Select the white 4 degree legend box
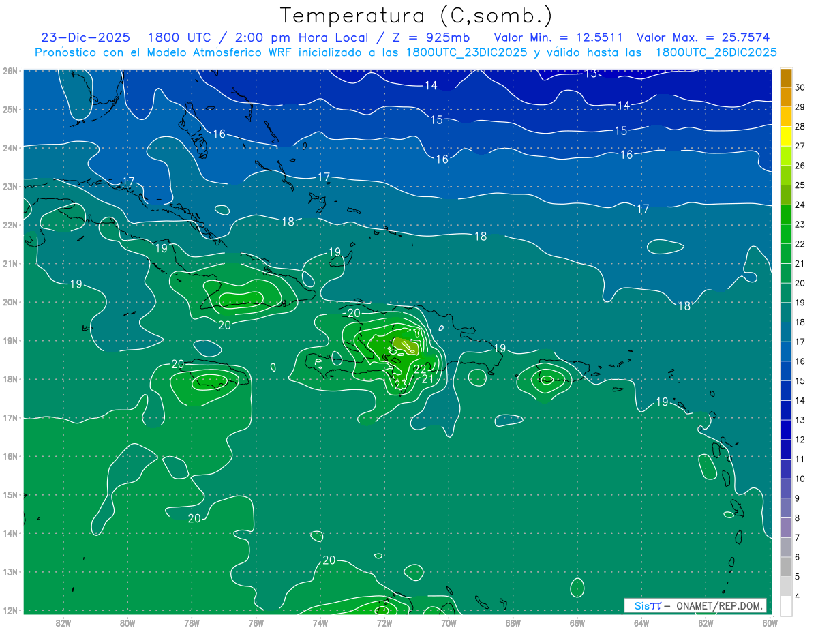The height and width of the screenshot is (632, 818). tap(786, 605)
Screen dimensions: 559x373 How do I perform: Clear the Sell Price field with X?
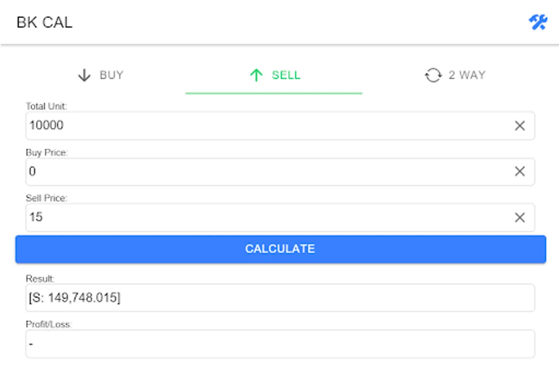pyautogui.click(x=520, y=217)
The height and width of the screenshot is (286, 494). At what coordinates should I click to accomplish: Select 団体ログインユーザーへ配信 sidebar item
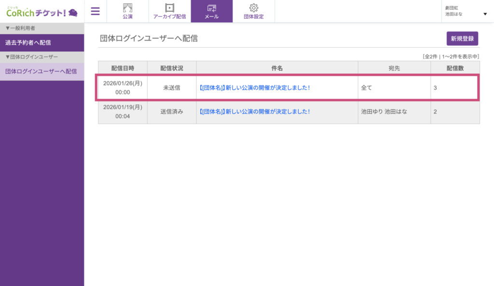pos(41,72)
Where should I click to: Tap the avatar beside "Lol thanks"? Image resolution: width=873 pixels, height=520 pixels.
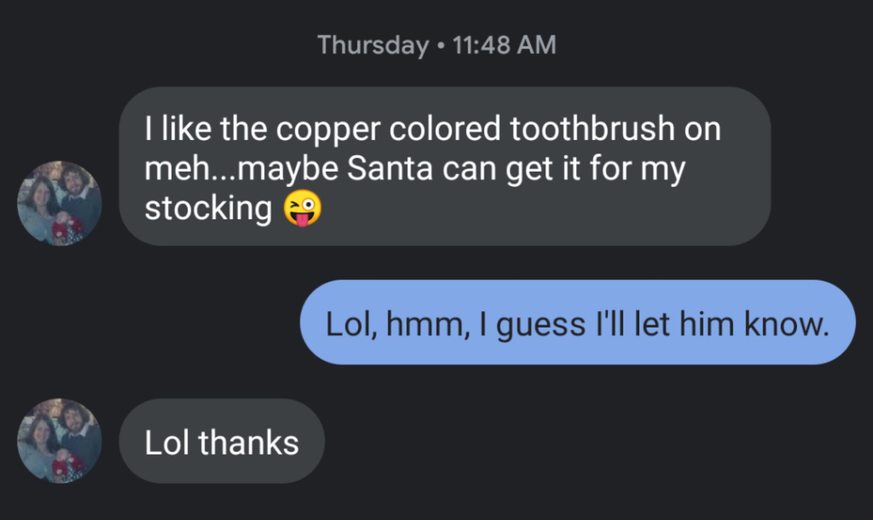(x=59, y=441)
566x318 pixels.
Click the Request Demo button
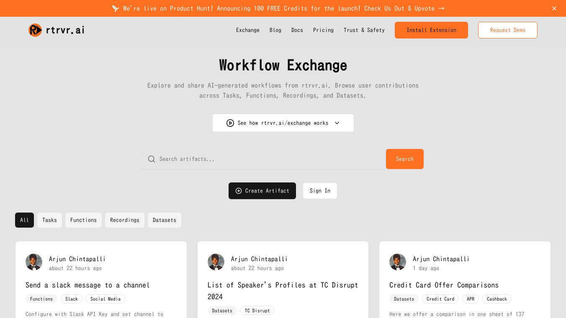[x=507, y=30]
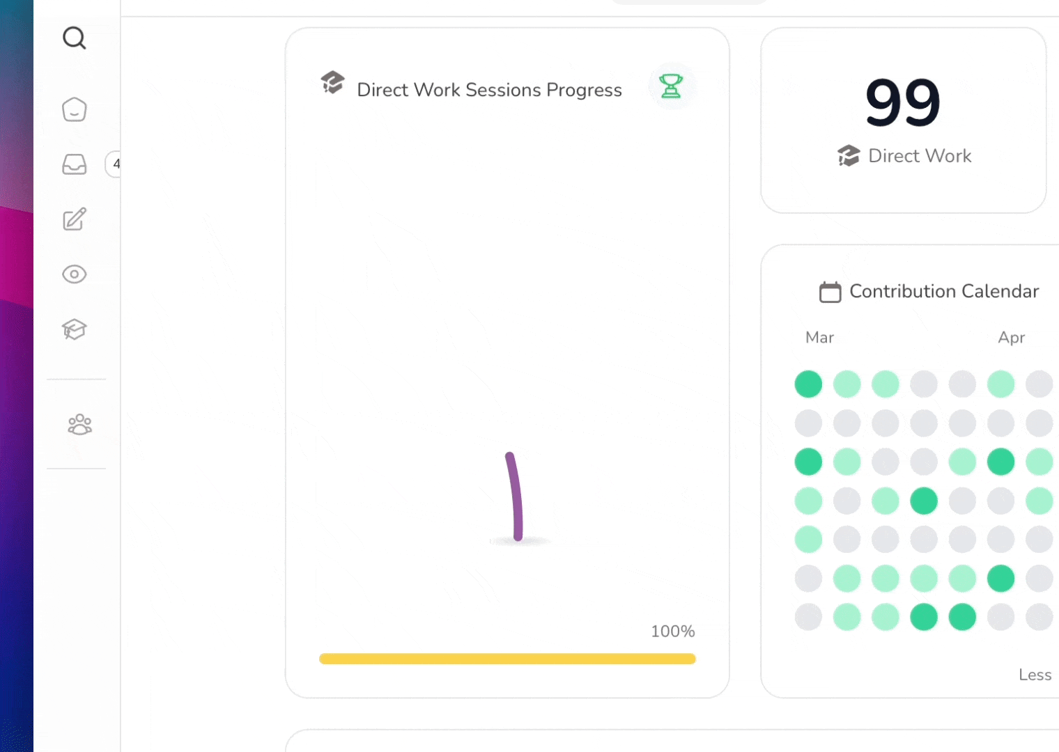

++++++++++++++++++++

> WORK TO DO
Copy the items above word for word, from the very beginning through the line that contains "pyautogui.click(x=520, y=217)". Leave the pictures out.

> COMPLETED TASK
Select the white 4 degree legend box
The height and width of the screenshot is (632, 818). tap(786, 605)
Screen dimensions: 559x373 How do I perform: Clear the Sell Price field with X?
pyautogui.click(x=520, y=217)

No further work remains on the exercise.